#### TASK OBJECTIVE:
Go through the data below and copy each line where the word "chart" occurs.

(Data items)
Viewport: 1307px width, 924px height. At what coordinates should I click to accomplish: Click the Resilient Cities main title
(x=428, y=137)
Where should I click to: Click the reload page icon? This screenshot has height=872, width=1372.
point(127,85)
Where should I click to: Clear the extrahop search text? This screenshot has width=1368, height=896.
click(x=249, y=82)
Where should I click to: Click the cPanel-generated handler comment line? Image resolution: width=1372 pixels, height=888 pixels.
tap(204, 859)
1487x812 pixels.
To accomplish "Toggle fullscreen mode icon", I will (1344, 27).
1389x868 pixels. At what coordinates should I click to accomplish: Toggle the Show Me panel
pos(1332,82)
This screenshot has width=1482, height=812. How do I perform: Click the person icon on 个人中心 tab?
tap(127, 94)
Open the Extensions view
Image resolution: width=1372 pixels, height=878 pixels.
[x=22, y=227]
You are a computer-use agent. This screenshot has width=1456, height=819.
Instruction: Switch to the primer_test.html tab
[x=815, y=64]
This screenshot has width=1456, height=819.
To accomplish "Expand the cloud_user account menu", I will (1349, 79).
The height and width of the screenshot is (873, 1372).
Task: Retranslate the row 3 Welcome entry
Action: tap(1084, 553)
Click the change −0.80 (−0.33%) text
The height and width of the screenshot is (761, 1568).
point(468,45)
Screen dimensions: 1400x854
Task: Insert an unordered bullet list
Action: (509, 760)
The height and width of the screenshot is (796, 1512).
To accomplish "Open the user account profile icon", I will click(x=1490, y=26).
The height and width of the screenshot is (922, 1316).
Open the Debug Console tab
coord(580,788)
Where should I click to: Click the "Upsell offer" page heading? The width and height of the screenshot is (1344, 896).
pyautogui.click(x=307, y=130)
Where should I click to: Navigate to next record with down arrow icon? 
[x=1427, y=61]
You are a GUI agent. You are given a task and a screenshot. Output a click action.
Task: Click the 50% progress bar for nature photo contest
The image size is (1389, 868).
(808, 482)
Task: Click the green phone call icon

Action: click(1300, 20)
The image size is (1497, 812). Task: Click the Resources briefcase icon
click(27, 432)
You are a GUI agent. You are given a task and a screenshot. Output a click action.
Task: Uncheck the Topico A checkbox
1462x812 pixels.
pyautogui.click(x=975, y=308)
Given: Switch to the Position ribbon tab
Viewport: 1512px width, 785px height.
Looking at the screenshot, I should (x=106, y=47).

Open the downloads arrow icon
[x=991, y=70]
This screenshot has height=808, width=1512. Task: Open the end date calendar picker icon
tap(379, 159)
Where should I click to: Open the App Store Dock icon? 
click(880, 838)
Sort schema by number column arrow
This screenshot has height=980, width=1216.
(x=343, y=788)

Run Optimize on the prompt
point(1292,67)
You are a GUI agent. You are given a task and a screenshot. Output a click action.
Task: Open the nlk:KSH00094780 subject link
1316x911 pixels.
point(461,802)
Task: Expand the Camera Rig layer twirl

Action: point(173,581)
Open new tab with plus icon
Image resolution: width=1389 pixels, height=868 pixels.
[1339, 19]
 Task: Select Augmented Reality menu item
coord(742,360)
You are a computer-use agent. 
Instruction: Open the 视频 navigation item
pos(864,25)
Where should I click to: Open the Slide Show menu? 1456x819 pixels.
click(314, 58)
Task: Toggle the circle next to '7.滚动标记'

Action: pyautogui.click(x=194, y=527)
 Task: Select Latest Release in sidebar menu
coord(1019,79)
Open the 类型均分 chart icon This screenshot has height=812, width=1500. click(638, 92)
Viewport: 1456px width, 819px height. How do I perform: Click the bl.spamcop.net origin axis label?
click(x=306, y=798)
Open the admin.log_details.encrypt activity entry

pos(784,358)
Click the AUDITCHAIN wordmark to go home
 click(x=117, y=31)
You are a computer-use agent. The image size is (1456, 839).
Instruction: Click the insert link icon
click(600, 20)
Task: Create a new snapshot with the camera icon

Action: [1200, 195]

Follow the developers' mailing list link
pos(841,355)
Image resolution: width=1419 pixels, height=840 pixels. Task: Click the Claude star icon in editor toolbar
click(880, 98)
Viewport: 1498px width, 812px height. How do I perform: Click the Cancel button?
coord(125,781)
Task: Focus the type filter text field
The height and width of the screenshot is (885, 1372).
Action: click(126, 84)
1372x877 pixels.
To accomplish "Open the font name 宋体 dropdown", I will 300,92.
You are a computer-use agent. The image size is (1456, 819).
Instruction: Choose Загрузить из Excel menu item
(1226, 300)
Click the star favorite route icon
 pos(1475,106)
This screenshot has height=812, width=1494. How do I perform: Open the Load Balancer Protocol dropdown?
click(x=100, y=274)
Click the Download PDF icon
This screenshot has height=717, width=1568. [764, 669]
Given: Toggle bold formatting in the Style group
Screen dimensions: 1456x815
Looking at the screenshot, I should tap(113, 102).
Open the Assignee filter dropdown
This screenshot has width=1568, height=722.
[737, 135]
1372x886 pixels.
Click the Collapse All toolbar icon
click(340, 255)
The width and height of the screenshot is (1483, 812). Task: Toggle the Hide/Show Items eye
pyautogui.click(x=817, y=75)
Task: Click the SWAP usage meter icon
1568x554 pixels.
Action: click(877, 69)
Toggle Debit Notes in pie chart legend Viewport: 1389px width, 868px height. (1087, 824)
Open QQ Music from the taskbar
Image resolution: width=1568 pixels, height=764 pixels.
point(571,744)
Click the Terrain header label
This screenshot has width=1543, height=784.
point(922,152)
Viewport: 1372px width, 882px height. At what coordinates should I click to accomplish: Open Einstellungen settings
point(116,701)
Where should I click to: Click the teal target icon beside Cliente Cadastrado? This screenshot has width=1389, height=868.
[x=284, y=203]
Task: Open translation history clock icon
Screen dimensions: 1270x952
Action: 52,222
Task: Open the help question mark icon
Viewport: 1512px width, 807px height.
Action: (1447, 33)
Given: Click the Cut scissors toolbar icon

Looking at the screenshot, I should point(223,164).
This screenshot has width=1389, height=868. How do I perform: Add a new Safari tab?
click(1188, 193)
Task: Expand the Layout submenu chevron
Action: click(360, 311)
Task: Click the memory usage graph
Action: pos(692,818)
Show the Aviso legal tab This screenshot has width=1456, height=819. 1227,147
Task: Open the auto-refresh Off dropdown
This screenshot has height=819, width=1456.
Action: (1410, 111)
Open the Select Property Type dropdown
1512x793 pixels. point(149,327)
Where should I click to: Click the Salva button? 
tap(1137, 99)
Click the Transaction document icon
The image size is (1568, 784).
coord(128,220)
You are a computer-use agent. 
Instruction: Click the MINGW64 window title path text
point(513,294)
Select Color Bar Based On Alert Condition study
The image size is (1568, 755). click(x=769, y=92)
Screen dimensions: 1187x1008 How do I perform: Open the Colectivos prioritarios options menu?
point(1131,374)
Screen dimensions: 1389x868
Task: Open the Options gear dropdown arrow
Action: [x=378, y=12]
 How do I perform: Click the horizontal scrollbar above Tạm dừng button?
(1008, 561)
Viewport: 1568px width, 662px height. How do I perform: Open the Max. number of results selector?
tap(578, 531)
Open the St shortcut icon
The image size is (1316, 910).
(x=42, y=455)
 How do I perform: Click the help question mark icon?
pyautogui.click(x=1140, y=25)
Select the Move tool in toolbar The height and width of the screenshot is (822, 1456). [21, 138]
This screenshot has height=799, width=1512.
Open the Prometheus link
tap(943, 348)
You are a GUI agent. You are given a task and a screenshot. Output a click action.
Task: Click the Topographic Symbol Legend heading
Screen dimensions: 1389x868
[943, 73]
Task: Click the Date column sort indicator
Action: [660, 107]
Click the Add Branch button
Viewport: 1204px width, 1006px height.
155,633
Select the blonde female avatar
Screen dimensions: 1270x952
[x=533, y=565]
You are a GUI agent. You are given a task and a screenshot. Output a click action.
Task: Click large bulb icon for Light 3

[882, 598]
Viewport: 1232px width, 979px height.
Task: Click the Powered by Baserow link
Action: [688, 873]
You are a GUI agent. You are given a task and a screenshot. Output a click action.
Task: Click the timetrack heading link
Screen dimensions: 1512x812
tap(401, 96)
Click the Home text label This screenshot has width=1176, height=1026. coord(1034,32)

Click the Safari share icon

#### RESPONSE:
Open the 类型均分 chart icon This screenshot has height=812, width=1500. click(638, 92)
Toggle Debit Notes in pie chart legend Viewport: 1389px width, 868px height. (1087, 824)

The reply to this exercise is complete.